He had massive arms, a huge chest and a winning personality, but Leroy Colbert’s bodybuilding career was cut short before he could triumph in major competitions. Fate had decreed instead that he would go on to become one of bodybuilding’s most influential judges and nutritionists’but even more important was the role he played as an inspiration to an entire generation of young physique athletes.
Colbert was born on May 9, 1933, in New York City. After completing high school, the young man began to work for Joe Weider’s organization; he was employed in the warehouse of the Union City, New Jersey, business. Bodybuilding was nowhere as popular or profitable in the early 1950s as it is now, and the future champ recalls making barely enough money to get by each week. But on the positive side he absorbed a lot of the cutting-edge experimentation that was going on at Weider’s offices.
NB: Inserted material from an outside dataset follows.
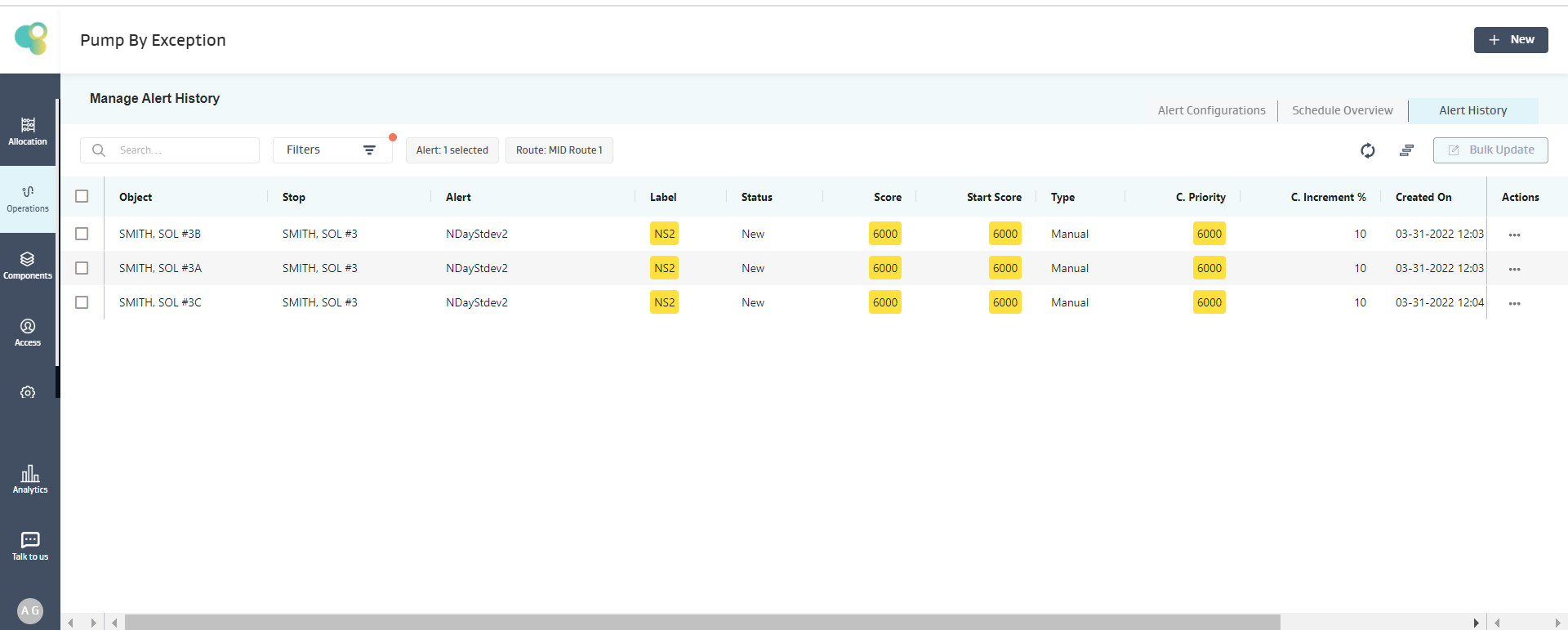This screenshot has width=1568, height=630.
Task: Select the SMITH, SOL #3C row checkbox
Action: [x=82, y=302]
Gradually, Leroy built a fine physique with full, beautiful biceps’the first to measure 20 inches.
The young man began competing at the age of 18, when he entered the ’51 Mr. Eastern America. Colbert placed sixth. By the next year he’d won first place at the Mr. New York City contest, a great honor for a mere teenager. He wasn’t so lucky when he tried for the ’52 AAU Mr. America, a notoriously difficult contest for African-Americans to win; Colbert came in 17th, but he did win the Best Arms award.
By 1954 he was in the running to be one of bodybuilding’s greatest stars, but then something happened that would end the young man’s career. He was riding a motorcycle near Laconia, New Jersey, when he was forced to swerve out of the path of an oncoming car. His right foot was caught under the car’s bumper and nearly severed. Colbert survived, but he would never compete again.
Despite his misfortune, Colbert persevered. His picture appeared in many training articles in Weider publications, and given his experience in shipping supplements, he decided to open his own health food business. Later he moved to California, where he opened another business. No matter where he went, Colbert inspired others. One of his greatest fans at the time was Dave Draper. The Blond Bomber remembered Colbert’s arms as being ‘over 20 inches cold, with biceps like grapefruits and triceps like giant horseshoes. For arms like those, I thought, I’d train night and day forever.’ That inspiration is Colbert’s greatest legacy to the sport.